What you are asked to do: The whole of the data is to be duplicated precisely.

Records provided:
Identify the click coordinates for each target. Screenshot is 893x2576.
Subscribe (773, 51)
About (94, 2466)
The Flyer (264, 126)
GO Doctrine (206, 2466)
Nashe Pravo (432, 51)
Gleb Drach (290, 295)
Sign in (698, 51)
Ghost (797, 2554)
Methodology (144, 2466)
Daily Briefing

Result for this task:
Identify the click coordinates for each target. Screenshot is 893x2576.
Subscribe (773, 51)
About (94, 2466)
The Flyer (264, 126)
GO Doctrine (206, 2466)
Nashe Pravo (432, 51)
Gleb Drach (290, 295)
Sign in (698, 51)
Ghost (797, 2554)
Methodology (144, 2466)
Daily Briefing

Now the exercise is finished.